One of the first uses of ninja in English was in Ian Fleming’s 1964 James Bond novel You Only Live Twice, adapted into film in 1967. Even earlier than that, in 1962, The Times of India published an article titled “The Fabulous Ninjas” that explored the history and traditions of Japanese ninjas.

In 1964, the Summer Olympics were held in Tokyo, which ignited American interest in Japanese culture. By the 1970s, martial arts movies starring huge stars like Bruce Lee and Chuck Norris were a mainstay on American screens, and ninja became a slang word for fighters who were highly skilled in martial arts in a way that few others could match.

Then, a 1984 comic book introduced introduced four, teenaged, humanoid, pizza-loving, sewer-dwelling turtles named after Italian painters who fought crime in Manhattan with their ninjitsu: Teenage Mutant Ninja Turtles. The comic books, and later, franchise of TV shows, movies, and toys, helped make ninja a household word not just in the United States but around the world in the 1980–90s.

In the late 1990s and early 2000s, as the internet took hold, it became more and more common to use ninja in a way that’s akin to how we might use whiz. A whiz is “a person who is quite good at a particular activity, in a certain field, etc.,” as in, a math or science whiz.Though this sense of ninja goes back to the 1970s, the metaphorical ninja got a boost by the tech industry, with startups using ninja to describe workers who had mastered certain skills, as if demonstrating the effortless stealth of, well, actual ninjas.

Is ninja offensive?

Some people consider the extended use of ninja to be appropriative and offensive. Essentially, they argue, calling someone a “fill-in-the-skill ninja” strips the word of its meaning and its cultural roots, for the purpose of being funny, grabbing attention, or worse, turning a profit.

In a 2015 piece on the misappropriation of Asian culture in the tech industry, programmer Brian Kung explained how tech companies co-opt Asian culture, language, and ideas, like ninjas, Zen koans, and Buddhism to capitalize on our collective interest in these ideas.

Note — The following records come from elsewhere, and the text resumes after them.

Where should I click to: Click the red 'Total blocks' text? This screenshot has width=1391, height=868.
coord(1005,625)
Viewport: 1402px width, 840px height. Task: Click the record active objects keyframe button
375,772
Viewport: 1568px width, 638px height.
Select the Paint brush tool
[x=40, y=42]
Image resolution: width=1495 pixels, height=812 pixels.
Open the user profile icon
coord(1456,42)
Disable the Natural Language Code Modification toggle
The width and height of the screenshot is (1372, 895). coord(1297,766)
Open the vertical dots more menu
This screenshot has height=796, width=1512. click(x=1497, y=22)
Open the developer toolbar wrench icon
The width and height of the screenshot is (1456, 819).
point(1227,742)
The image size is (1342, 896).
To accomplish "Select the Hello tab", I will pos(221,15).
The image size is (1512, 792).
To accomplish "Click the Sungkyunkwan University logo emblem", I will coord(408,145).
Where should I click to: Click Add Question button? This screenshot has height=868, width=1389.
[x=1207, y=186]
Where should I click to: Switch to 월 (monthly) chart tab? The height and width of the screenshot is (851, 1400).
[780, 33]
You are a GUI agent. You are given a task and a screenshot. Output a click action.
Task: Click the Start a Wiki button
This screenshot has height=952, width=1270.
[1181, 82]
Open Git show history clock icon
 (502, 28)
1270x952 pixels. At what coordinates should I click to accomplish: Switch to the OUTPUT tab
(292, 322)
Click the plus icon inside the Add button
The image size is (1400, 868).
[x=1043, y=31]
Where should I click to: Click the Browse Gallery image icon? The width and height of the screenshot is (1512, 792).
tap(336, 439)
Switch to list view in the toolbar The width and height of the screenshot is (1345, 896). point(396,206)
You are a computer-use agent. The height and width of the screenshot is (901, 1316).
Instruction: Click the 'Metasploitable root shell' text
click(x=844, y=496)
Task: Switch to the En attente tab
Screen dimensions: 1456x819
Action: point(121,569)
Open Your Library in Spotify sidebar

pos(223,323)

Kung described not just job listings for, say, programming ninjas but also coding programs that incorporate language about becoming a master of a skill and achieving enlightenment.Meanwhile, Asian labor is often exploited by major tech companies, such as in Apple factories overseas, where workers are rumored to work for low wages in terrible conditions. And, in the United States, Asian-Americans are disproportionately underrepresented in higher-level tech jobs. In 2014, Asian Americans made up just over two percent of corporate leadership at Fortune 500 companies, according to DiversityInc, despite making up a large percentage of highly skilled and educated tech industry workers.

In 2019, we watch American Ninja Warrior, an athletic competition TV show spun-off from its Japanese original, Sasuke. We bake ninja-bread cookies instead of gingerbread cookies. We post job listings for sales ninjas. We tell our friends they’re Candy Crush ninjas when they excel at mobile games—like Fruit Ninja.Clearly, we celebrate ninjas, but it’s worth examining how we use the word and whether or not we’re respecting its origins. Just as dressing in certain Halloween costumes (such as Native American headdresses) can be considered cultural appropriation, so, too, can adopting certain words and ideas without regard to their original culture and context.